SUPPLIED RECORDS below:

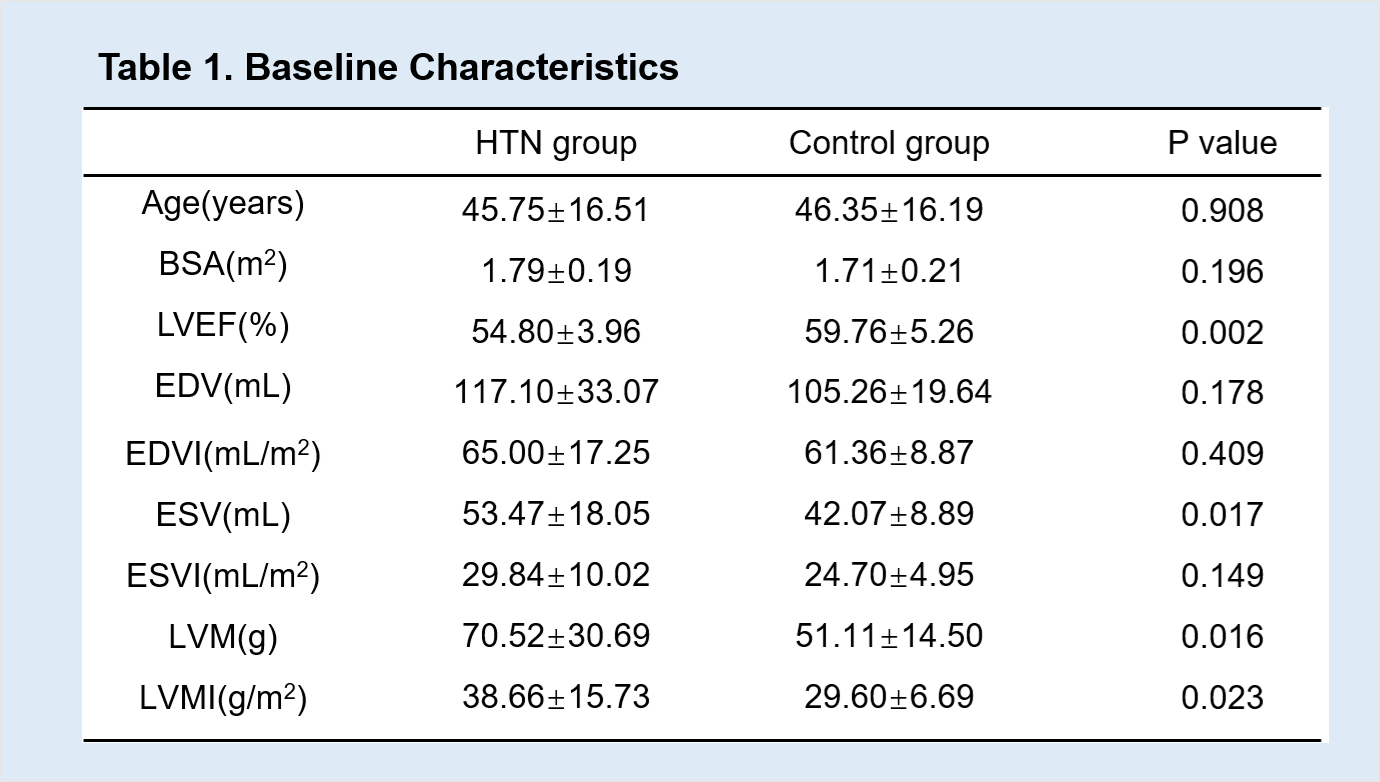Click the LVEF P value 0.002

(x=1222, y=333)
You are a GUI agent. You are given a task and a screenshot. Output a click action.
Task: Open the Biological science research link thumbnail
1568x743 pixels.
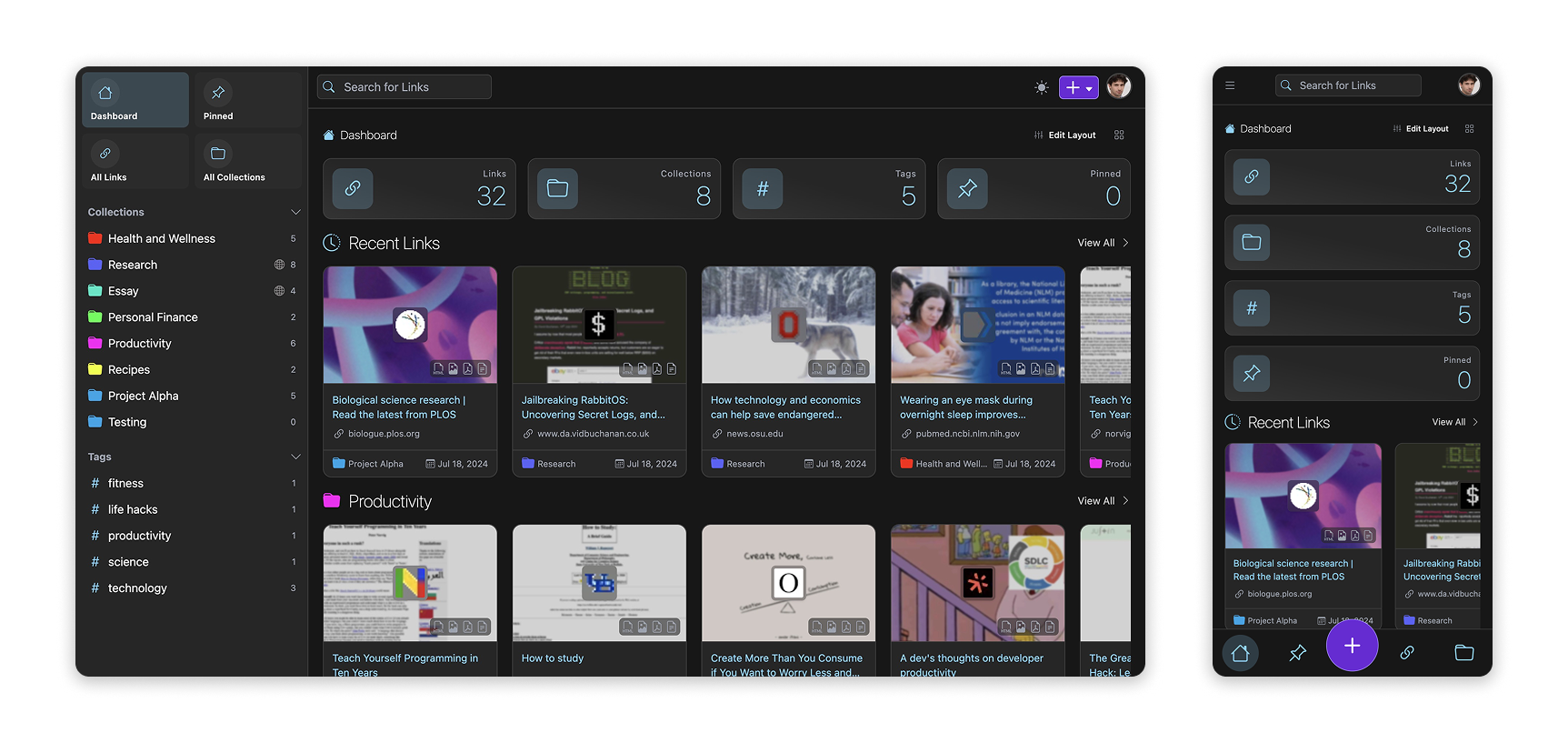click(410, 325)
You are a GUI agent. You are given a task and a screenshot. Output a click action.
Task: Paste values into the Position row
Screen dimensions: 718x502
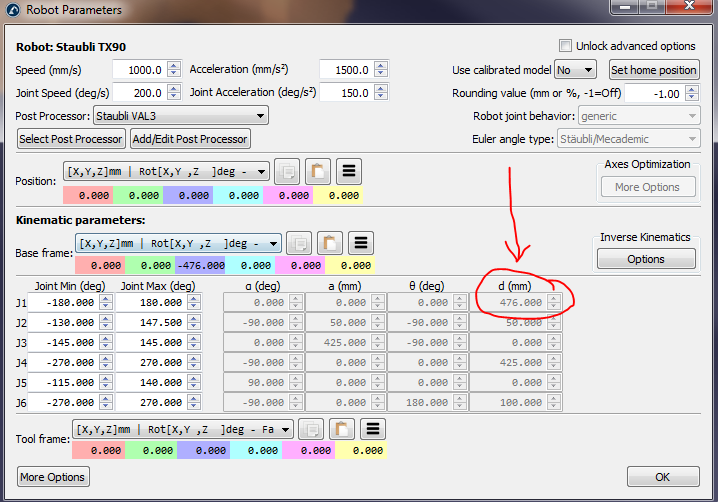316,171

End of SUPPLIED RECORDS.

__WORK ITEM__
All lines from the one containing "Task: Open the" through the final line of the entries above are to be copied exactly; the pictures are not.

__REPLY__
Task: Open the Biological science research link thumbnail
1568x743 pixels.
click(410, 325)
You are a GUI agent. You are given a task and a screenshot. Output a click action.
Task: Paste values into the Position row
Screen dimensions: 718x502
316,171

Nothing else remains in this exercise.